Sunday, February 11, 2007

Laura and Harry Cushing

Mr. Cushing’s father, the late Harry Cushing IV, was the grandson of Reginald Vanderbilt, and great-grandson of Cornelius Vanderbilt II, who built the mansion that spanned the block between 57th and 58th Streets and Fifth Avenue, where Bergdorf Goodman stands today, as well as the Breakers in Newport.

The Cushings were an earlier American family than the Vanderbilts, having arrived at the Massachusetts Bay Colony in the late 1600s. They founded Hingham, Mass., named after the English village whence they came.

Reginald Vanderbilt was one of the most famous playboys of his day. Today he’d be diagnosed a compulsive gambler and an alcoholic, and coming from the wealth that he came from, he’d probably be in, on his way to, or on his way out of re-hab. Unfortunately such opportunities were unavailable in those days to even men as rich and privileged as Reggie Vanderbilt. So instead he drank and gambled away about $25 million (think a half billion in today’s dollars) and died in 1925 at age forty-five.

Reggie Vanderbilt had a daughter by a first marriage, Cathleen, who first married Mr. Cushing with whom she had Harry IV. After divorcing Cushing, she married a television executive named Larry Lowman who was part of the original William Paley team that created CBS.

Cathleen’s son (and only child) was, for most of his life, what used to be called a “sportsman,” that being a very rich fellow who didn’t work but rather played, and at times athletically. And at times, rather well. Harry Cushing IV played polo and kept a string of his own ponies for years. He moved to Rome (with ponies) after the Second World War (during which he lived in Hollywood) and on comparatively very little money could live the way a Vanderbilt was used to living.
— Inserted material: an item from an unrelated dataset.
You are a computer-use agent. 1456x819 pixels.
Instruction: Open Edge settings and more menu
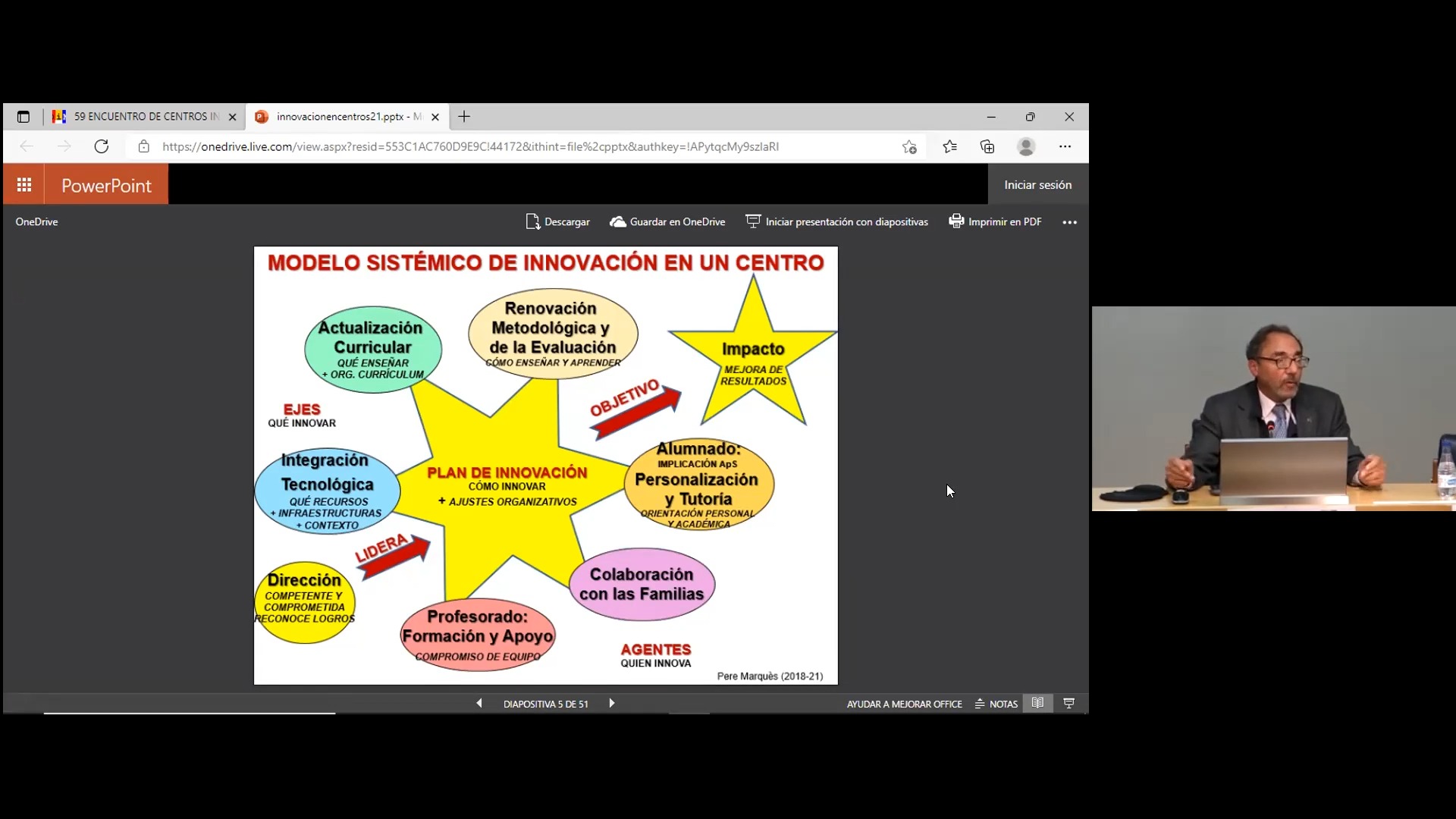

He later started a newspaper there before returning to America. Married four times, he lived comfortably as a man of independent means for the rest of his life without any sharply defined employment. Like so many of his generation, he had a reverence for the family history. In his New York apartment he kept portraits of the original Commodore Vanderbilt, and his son William H., who doubled the family fortune in less than ten years after the Commodore’s death, and who was also Harry Cushing IV’s great-grandfather.

Reggie Vanderbilt also had a very famous second daughter — the most famous Vanderbilt of the 20th century — Gloria Vanderbilt, by a second marriage to a girl half his age, Gloria Morgan.

Gloria Vanderbilt is therefore a great-aunt of the present Harry Cushing. Which means, if you can keep track, that Harry Cushing V is also first cousin, once removed of Anderson Cooper, the CNN anchorman. And potentially the most famous Vanderbilt descendent of the 21st century. The Vanderbilts were a big big family, to say the least.

Today’s young Cushings, unlike their ancestors, fit the profile of many modern young married couples. Both have professional lives and a young family. Laura Cushing worked with the legendary style photographer, the late Slim Aarons. Harry Cushing works in the textile business here in New York for Clarence House. The couple live in Bedford, New York.